Thursday, September 10 | Thought Leadership, Cause Connected, Value-based Care

The Suicide Warning Signs You Need to Address

By Netsmart

Suicide is not an easy topic to discuss. It’s scary, uncomfortable and incredibly sensitive. But if you suspect someone is considering suicide, initiating a conversation is crucial. As nationwide deaths by suicide continue to rise, increasing awareness needs to be a priority. Individuals with suicidal intentions often exhibit observable warning signs. Your ability to recognize these signs could help save a life. Speak up, reach out and educate yourself so you can help someone in need. Here are a few warning sign examples.
 
 
1. Talking about wanting to die or kill oneself
 
Every threat of suicide needs to be taken seriously. Be especially conscious if someone shares they want to kill themselves or have no reason to live.

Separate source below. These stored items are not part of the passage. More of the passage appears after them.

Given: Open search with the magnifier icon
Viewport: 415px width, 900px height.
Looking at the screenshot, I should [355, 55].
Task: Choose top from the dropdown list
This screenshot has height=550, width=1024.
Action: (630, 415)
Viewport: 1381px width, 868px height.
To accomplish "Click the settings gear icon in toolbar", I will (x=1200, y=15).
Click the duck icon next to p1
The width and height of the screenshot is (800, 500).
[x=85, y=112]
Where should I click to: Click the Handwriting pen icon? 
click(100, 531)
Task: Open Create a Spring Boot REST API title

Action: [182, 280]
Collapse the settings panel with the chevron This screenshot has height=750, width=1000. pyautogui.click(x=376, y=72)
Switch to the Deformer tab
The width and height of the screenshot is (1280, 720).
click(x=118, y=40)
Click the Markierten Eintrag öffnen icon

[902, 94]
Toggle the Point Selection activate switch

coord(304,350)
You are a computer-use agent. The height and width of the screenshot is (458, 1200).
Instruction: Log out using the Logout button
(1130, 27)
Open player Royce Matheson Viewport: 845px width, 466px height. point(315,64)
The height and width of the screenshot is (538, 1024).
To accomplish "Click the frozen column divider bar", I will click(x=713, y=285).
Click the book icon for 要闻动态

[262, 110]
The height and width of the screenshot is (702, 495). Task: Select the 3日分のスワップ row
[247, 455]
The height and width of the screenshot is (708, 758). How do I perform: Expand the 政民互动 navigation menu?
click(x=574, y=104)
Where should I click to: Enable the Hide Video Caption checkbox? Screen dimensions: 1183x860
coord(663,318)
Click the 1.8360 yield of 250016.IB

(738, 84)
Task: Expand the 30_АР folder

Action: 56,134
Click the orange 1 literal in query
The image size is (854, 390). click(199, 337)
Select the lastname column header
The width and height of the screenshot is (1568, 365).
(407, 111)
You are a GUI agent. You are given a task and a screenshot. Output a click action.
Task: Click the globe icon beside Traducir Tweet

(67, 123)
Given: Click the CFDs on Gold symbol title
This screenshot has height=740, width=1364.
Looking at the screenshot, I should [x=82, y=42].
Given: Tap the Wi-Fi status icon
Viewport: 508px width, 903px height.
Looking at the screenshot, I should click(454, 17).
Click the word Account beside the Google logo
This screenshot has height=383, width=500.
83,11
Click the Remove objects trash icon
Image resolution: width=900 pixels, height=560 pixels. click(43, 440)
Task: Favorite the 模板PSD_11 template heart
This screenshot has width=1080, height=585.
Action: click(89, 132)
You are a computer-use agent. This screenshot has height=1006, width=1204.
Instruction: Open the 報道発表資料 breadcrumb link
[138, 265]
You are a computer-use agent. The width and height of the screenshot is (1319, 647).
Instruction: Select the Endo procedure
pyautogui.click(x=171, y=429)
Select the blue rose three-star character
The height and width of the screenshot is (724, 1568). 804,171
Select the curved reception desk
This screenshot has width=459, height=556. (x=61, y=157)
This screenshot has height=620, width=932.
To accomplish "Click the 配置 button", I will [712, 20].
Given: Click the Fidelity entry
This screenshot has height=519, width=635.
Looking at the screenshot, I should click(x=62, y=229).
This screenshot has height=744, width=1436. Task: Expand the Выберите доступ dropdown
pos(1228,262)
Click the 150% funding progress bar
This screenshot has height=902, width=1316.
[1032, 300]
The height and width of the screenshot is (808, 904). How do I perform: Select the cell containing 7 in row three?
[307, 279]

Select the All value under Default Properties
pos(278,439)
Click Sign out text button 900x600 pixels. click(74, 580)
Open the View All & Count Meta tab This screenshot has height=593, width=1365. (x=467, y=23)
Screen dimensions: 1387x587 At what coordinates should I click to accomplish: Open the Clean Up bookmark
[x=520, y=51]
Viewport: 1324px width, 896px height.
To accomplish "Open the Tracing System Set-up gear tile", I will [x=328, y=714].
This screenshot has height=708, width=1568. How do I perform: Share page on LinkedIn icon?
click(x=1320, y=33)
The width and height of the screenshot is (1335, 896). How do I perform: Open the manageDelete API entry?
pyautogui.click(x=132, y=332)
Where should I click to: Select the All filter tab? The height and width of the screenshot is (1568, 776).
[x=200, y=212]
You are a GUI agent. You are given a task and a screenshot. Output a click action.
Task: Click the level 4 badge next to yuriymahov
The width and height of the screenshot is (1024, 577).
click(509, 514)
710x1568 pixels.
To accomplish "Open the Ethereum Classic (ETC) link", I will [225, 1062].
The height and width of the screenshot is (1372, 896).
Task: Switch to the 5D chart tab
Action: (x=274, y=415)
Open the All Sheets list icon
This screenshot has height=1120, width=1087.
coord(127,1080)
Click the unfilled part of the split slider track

Any mention of suicide, whether direct or indirect, is a red flag.
 
2. Looking for a way to kill oneself, such as buying a firearm or researching online
 
Pay attention to actions that suggest someone is devising a plan to end their life. Researching ways to commit suicide is often the first step individuals take. Periodically track web browser history and note purchases that can be used to inflict self-harm.
 
3. Expressing hopelessness or sharing lack of reason to live
 
Feelings of hopelessness can emerge during times of severe stress, disappointment and loss. Individuals often believe conditions won’t improve or a solution doesn’t exist. Hopelessness often coincides with depression, which left untreated is the number one cause of suicide. Note prolonged periods of despair and minimal effort to improve their state of mind.
 
4. Talking about being in pain or feeling trapped
 
Anxiety, depression and stress can all be heightened amid suicidal thoughts. All three emotions weigh heavily on an individual and can lead to a variety of physical and mental health issues. Feeling stuck and unable to imagine alternative options can leave someone feeling isolated, trapped and not in control.
 
5. Worrying about being a burden to others
 
Whether it relates to their family, friends or society, individuals contemplating suicide often feel like a burden. Fear of potentially bringing someone down or offloading too heavy of a topic keeps them from reaching out. Notice if someone becomes more isolate, reserved or distracted. Independently managing their own struggle can be all-consuming.
 
6. Indulgence in alcohol or increased substance use
 
Increased substance use can indicate psychological suffering. Drugs and alcohol may temporarily relieve stress, anxiety and emotional pain by providing a brief escape. Since judgement is impaired while under the influence, an individual can experience increased impulsivity. Drugs and alcohol are often involved in suicide. Note if someone begins to increase their substance use, starts to overindulge or has a history of substance abuse.
 
7. Acting anxious or distressed; behaving recklessly
 
Inquire about uncharacteristic behavior changes, especially when negative. Pay close attention to behaviors that convey the intent to cause self-harm. When someone is acting out or appears more anxious than usual, it can signal their need for support.
 
8. Sleeping too much or too little
 
Too much or too little sleep interferes with proper cognitive functioning. When sleep deprived, individuals experience difficulty problem solving and thinking clearly. Getting too much sleep ironically results in decreased energy and wakefulness. Substance use can also alter sleep patterns. Additionally, watch for weight fluctuations, memory trouble, anxiousness and decreased productivity.
 
9. Isolating or withdrawing oneself
 
Socializing and interacting with others is a basic human need. Take notice if someone is actively removing themselves from work, family, friends or social environments. Individuals may also lose interest in hobbies and extracurriculars they once found enjoyable. Isolation can be very lonely and weigh heavily on someone’s physical and mental health. In some cases, suicide is seen as a solution to escape loneliness.
 
10. Showing rage or talking about seeking revenge
 
When a threat to our wellbeing is perceived, the amygdala in our brain is triggered. In this state, we tend to lack reason, impulse control and predictability. Physically, look for muscle tension, rapid breathing, restlessness and rise in voice pitch. Behavioral changes include an increase in swearing or verbal abuse, agitation, difficulty concentrating and aggression.
 
11. Extreme mood swings
Mood swings can indicate an individual is emotionally unstable. Watch for uncharacteristic or inappropriate mood swings and try to pinpoint the trigger. Without intervention, prolonged erratic mood swings can lead to impulsive behavior.
 
 
If someone close to you is experiencing any of these warning signs, ask them directly if they are considering ending their life. One of the most common mental health myths is that talking about suicide will lead to suicide. When you ask someone if they’re okay, you send powerful message: “I see you, you matter.” Don’t underestimate your voice. 
 
24-hour, free, confidential support is available through the National Suicide Prevention Lifeline. If you or someone you know is experiencing a crisis or in need of emotional support, please call 800-273-TALK (8255) to connect with a trained counselor.